-------- TASK INPUTS
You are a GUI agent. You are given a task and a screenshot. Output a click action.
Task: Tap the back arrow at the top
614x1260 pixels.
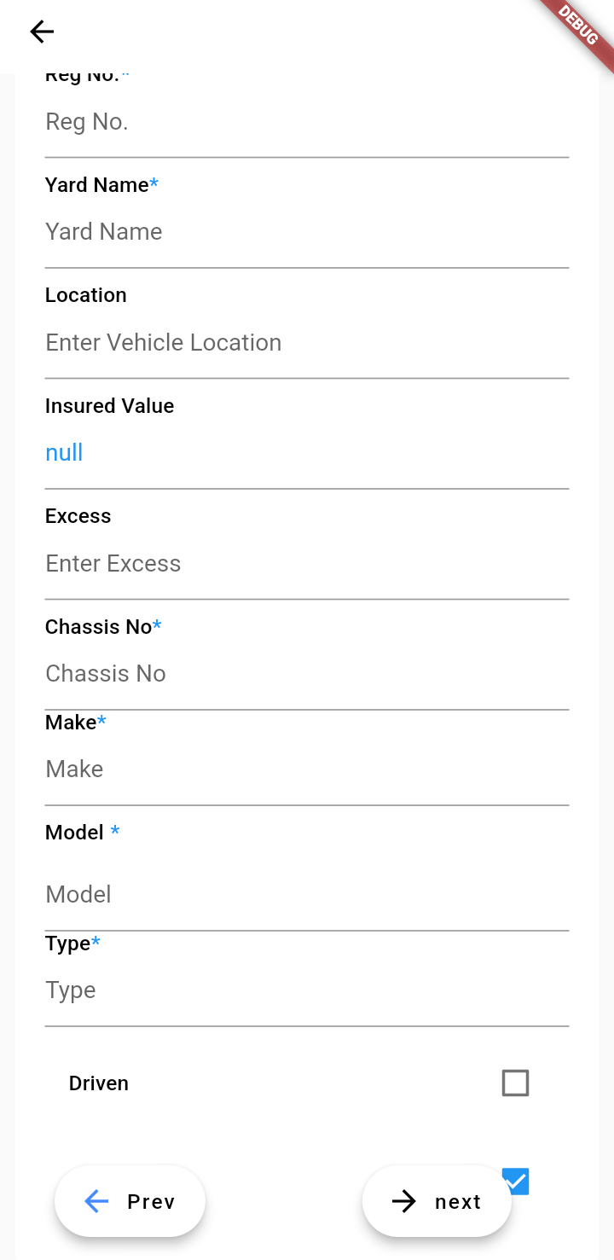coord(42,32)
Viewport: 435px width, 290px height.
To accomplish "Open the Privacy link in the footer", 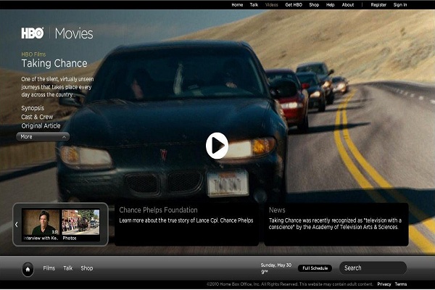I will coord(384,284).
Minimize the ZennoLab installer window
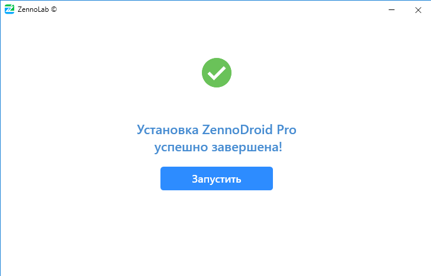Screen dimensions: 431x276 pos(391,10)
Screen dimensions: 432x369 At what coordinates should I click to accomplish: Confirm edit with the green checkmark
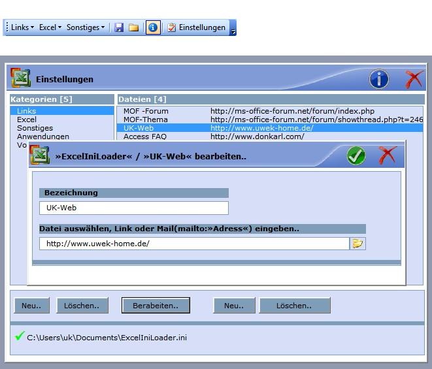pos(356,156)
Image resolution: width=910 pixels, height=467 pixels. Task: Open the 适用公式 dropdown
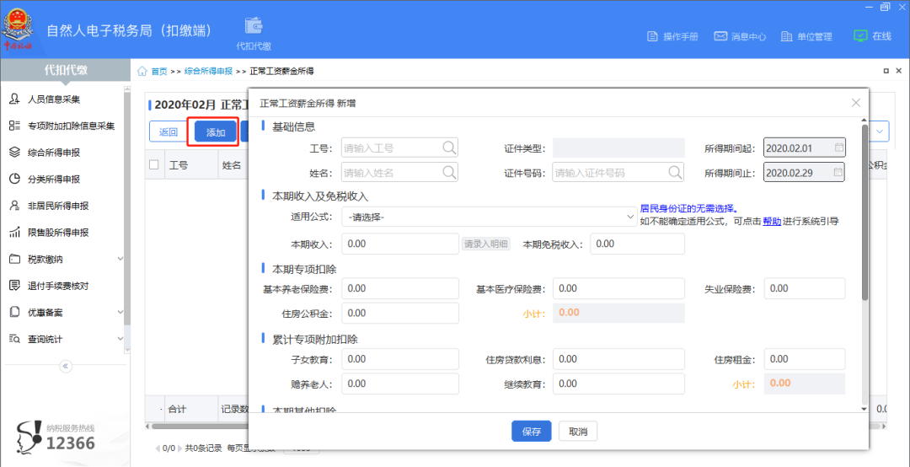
----------------
▸ WORK REQUIRED
Please recast everything from the line containing "Screen dimensions: 432x369" down through the end of the records as a JSON list of strings, one string per line, leaving out blank lines and any pictures.

▸ TASK RESULT
[
  "Screen dimensions: 432x369 At what coordinates should I click to accomplish: Confirm edit with the green checkmark",
  "pos(356,156)",
  "Image resolution: width=910 pixels, height=467 pixels. Task: Open the 适用公式 dropdown"
]